# [Exercise prompt]
Answer these questions from the article below about the Easter Bunny Nurse:
1. What position does Ginger Tyra hold?
2. About how many eggs did the Easter basket carry?
3. Which verse was added when the group sang "Amazing Grace"?
*** Reading text ***
With National Nurses Week wrapping up Sunday, Ginger Tyra — CMC director of marketing and public relations — expressed it is the ideal time to highlight Green’s contributions.

"Carmen’s sweet, caring demeanor and beautiful voice seems to calm even the most anxious patient,” Tyra said. “As we celebrate National Nurses Week, I can’t think of a more appropriate time to share the story of how Carmen connects to her patients on a personal level and demonstrates our hospital’s mission each and every day.”

Green’s talents took center stage on Easter Sunday as she transformed into the Easter Bunny Nurse. Along with her face being painted with bunny features, her ensemble consisted of a white nurse’s uniform and bunny ears.

In addition to dispersing stickers and Scripture verse cards to patients, she also provided them the opportunity to select a song for her to perform from her Easter basket. The container carried about 70 eggs, filled with song titles. 

“As Easter approached this year, reality began to come to my mind that this would be the first year that neither child would be home to celebrate this wonderful Easter season,” she said. “It is one of my most favorite times of the year, and though this is absolutely completely about our Risen Savior, Jesus Christ, and what He did for everyone on the Cross of Calvary, we did have fun celebrating with the Easter bunny at our house.

“… I also realized that I would be working on Easter. Almost instantly, I began praying, asking the Lord, ‘What would you have me to do to celebrate Jesus while I work, especially for Easter?’ I knew it had to be a form of worship as well as fun for the patients and my colleagues. Again, almost instantly, I felt [the] Holy Spirit leading me to sing. So, the singing Easter Bunny Nurse was birthed. I talked with my supervisor to make certain that it was approved. She loved the idea.”

Primarily featuring religious songs, some of her prepared titles included “Amazing Grace,” “Glory to His Name,” “It Is Well With My Soul,” “Jesus Loves Me,” “The Old Rugged Cross,” “Here Comes Peter Cottontail” and “Easter Parade.”

“The sweetest thing that occurred and blessed me that day was a precious little lady whose grandchildren came to visit and she chose an egg with ‘Amazing Grace’ in it,” Green said. “We all sang together and praised the Lord in worship and added the ‘Praise God’ verse to the song. Holy Spirit filled that room with those little ones singing; it was a savored moment in time. A great blessing to me.”
*** End of Reading text ***
*** Information provided ***
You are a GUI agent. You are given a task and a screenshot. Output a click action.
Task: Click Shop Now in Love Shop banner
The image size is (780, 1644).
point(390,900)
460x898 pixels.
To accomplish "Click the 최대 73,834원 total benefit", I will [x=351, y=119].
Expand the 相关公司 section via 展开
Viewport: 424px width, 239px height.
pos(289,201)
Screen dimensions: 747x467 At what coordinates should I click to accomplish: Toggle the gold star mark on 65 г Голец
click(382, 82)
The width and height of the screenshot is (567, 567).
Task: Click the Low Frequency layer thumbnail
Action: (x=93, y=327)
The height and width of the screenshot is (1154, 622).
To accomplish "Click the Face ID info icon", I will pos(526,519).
*** End of Information provided ***
# [Exercise answer]
1. CMC director of marketing and public relations
2. About 70
3. The "Praise God" verse